List of participants: F. Jouanot (Associate Professor), M.-Ch. Rousset (Professor), A. Termier (Associate Professor), G. Vargas-Solar (CR1), Ch. Collet (Professor), R. Tournaire (PhD 2007- ), S. Tandabany (PhD 2007-)
The web has deeply changed the vision of modern data management systems and has forced to revisit the problem of querying data which are distributed, possibly heterogeneous and ill or semi-structured. This revolution is going to get amplified with the miniaturization of storage devices connected to the network. This opens new possibilities and raises new challenges for integrating heterogeneous decentralized and context-sensitive data. Reasoning on context and data semantics is one of the keys for attacking in a principled way those challenges. The positioning of the group is to investigate the different algorithmic issues for the scalability of querying data through possibly heterogeneous and distributed ontologies.

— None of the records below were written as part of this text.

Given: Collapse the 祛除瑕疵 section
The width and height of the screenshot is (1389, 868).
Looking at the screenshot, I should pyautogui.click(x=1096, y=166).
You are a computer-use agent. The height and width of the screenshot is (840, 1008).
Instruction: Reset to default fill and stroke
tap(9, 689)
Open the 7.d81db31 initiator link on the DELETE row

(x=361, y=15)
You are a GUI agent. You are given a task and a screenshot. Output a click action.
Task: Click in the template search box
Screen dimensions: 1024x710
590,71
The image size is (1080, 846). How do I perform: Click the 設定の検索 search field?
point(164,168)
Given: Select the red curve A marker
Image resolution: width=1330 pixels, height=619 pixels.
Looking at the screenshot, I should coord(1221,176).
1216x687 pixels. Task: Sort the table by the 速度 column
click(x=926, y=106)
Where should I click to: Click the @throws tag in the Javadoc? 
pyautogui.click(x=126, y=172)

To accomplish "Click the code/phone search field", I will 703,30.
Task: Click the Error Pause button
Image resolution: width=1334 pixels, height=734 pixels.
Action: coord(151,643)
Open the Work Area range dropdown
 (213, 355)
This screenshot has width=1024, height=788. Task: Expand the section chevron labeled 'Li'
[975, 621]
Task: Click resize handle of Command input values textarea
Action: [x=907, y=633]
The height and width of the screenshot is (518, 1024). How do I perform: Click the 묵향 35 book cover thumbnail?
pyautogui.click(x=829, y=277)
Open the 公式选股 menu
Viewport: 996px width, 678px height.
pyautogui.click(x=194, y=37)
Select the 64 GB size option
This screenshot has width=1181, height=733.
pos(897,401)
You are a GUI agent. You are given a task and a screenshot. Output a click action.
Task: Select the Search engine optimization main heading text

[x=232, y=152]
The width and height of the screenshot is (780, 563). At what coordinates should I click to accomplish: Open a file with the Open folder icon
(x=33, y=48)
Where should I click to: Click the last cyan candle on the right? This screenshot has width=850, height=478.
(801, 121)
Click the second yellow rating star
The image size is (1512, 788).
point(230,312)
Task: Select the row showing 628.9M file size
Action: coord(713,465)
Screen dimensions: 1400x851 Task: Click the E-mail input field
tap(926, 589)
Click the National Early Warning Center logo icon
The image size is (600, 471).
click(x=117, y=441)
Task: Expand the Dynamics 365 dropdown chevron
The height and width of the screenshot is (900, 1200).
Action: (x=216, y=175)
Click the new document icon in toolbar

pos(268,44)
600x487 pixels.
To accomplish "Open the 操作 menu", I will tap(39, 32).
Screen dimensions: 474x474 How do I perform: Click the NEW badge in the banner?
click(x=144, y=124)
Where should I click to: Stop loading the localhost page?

We plan to extend our work on data semantics in two main directions:
- Models and algorithms for reasoning on the distributed semantics of Web data. In particular, we will investigate models for handling uncertainty and trust in peer-to-peer data management systems (Dataring project), and algorithms for automatic discovery of probabilistic mappings between taxonomies of classes.
- Models and algorithms for handling semantic and contextual descriptions of devices or services. In particular, we will investigate the problem of automatic discovery and composition of services based on the semantic description of their functionalities and of the context in which the devices supporting them are deployed (CONTINUUM project).